La notizia è di pochissimi giorni fa: i Fontaines DC hanno scelto anche per il prossimo anno Roma come cornice per la presentazione di Romance, il loro ultimo album. Adesso, però, riavvolgiamo il nastro per tornare a dove tutto è cominciato.
Carlos O’Connell, Conor Curley, Conor Deegan, Grian Chatten e Tom Coll si sono incontrati tra i corridoi del British and Irish Modern Music Institute di Dublino, accomunati da una passione viscerale per la poesia. Questa connessione li ha portati a creare due raccolte poetiche, Vroom e Winding, ispirate ai poeti beat e ai grandi autori irlandesi. È da queste radici che nasce “Television Screens”, un brano del loro album di debutto Dogrel, originariamente concepito come poesia.
Con Romance, il quarto album in studio dei Fontaines D.C., la band irlandese sembra determinata a segnare una fase di trasformazione.
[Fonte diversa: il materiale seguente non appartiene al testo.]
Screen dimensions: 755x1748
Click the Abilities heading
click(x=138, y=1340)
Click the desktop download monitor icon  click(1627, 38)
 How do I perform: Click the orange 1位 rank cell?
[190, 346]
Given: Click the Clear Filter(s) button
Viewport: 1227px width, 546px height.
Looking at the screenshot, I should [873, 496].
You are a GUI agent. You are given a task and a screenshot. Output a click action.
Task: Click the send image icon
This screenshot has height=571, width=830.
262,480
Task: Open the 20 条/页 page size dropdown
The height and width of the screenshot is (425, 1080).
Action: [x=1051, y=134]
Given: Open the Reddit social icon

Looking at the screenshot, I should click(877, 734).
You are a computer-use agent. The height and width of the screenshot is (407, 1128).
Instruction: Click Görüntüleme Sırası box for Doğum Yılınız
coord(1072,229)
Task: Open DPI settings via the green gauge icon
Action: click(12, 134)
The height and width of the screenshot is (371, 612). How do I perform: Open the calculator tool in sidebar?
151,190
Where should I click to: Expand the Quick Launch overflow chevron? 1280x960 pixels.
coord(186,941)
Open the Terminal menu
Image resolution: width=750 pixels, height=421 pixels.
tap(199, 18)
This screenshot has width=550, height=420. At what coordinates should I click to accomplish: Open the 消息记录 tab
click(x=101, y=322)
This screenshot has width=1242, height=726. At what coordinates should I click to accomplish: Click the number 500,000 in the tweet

Il primo singolo, “Starbuster”, mescola rock e rap, suggerendo un cambio di rotta verso sonorità più audaci. Nonostante un look fluorescente che potrebbe far pensare a una svolta nu-rave, l’album resta saldamente ancorato all’indie rock, pur lasciandosi alle spalle la componente post-punk dei lavori precedenti.
I Fontaines D.C. puntano ora su una maggiore accessibilità, evidente in tracce come “Here’s The Thing” e “Favourite”, dove Grian Chatten sperimenta un inedito falsetto. Le influenze spaziano da Lana Del Rey, citata esplicitamente in ballate come “In The Modern World”, a una gamma eterogenea di artisti, tra cui Korn e Blur, che testimoniano l’ambizione della band di raggiungere un pubblico più vasto.
Tuttavia, Romance appare meno incisivo rispetto ai suoi predecessori. Se da un lato offre brani di qualità, dall’altro manca del mordente e della tensione emotiva che caratterizzavano album come Dogrel e Skinty Fia. Più che un’evoluzione sonora, il vero cambiamento sembra essere l’abbandono del rock come visione e attitudine.